(PETUNJUK TUGAS):
Kembalikan tanpa perubahan seluruh bagian teks sumber tentang Kurikulum 2013, mulai dari "Ia menyampaikan hal" terus ke bawah sampai "yang baik pula.".

(TEKS SUMBER):
───
Kurikulum 2013 tidak diganti tapi dievaluasi

id kurikulum 2013 anies

Kurikulum 2013 tidak diganti tapi dievaluasi

Kurikulum Baru 2013 (antarakaltim.com)

Jogja (Antara Jogja) - Menteri Pendidikan dan Kebudayaan Anies Rasyid Baswedan menegaskan pihaknya tidak akan mengganti Kurikulum 2013, tetapi hanya melakukan perbaikan agar lebih sempurna.

"Saya tegaskan, Kemdikbud tidak akan gonta-ganti kurikulum, kita ingin menyempurnakan yang sudah ada agar dapat dijalankan dengan baik di semua sekolah oleh semua guru," katanya di Jakarta.

Ia menyampaikan hal itu saat bersilaturahim dengan sekitar 650 kepala dinas pendidikan provinsi, kabupaten dan kota se-Indonesia di Aula Ki Hajar Dewantara Kementerian Pendidikan dan Kebudayaan.

Menurut Anies, saat ini tim sedang bekerja untuk mengevaluasi Kurikulum 2013, dan sedang mencari cara agar produk yang sudah baik ini dapat dijalankan dengan cara yang baik pula.
───
(ENTRI DATA):
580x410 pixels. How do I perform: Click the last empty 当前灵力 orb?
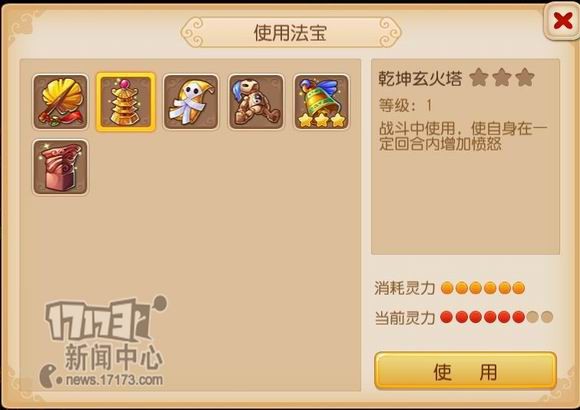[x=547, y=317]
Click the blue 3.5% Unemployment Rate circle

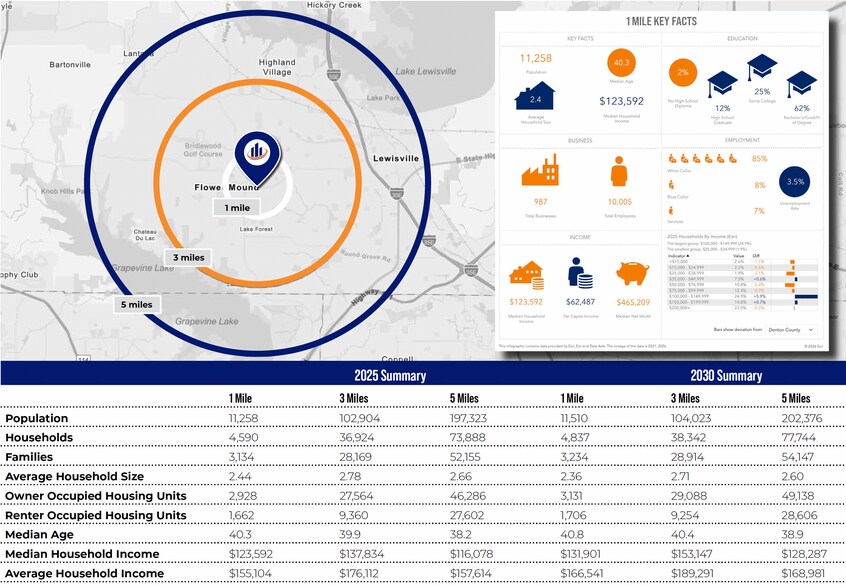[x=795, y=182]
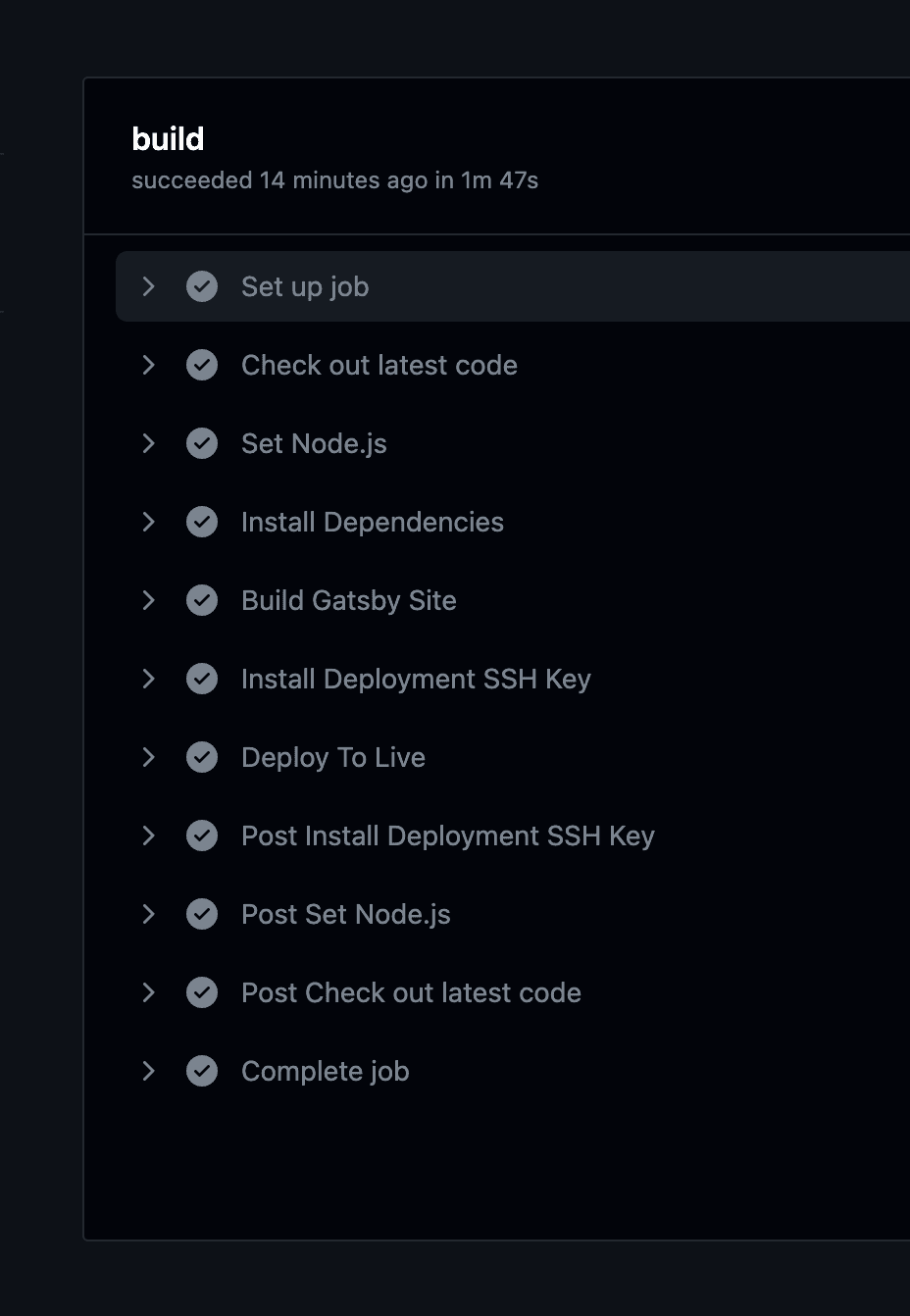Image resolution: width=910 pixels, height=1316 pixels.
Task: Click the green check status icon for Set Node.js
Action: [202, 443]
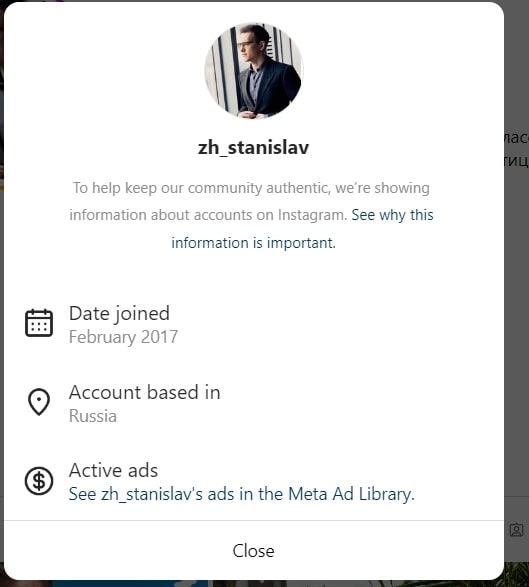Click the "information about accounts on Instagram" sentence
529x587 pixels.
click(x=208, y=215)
───
(JAWABAN TERTULIS):
Ia menyampaikan hal itu saat bersilaturahim dengan sekitar 650 kepala dinas pendidikan provinsi, kabupaten dan kota se-Indonesia di Aula Ki Hajar Dewantara Kementerian Pendidikan dan Kebudayaan.

Menurut Anies, saat ini tim sedang bekerja untuk mengevaluasi Kurikulum 2013, dan sedang mencari cara agar produk yang sudah baik ini dapat dijalankan dengan cara yang baik pula.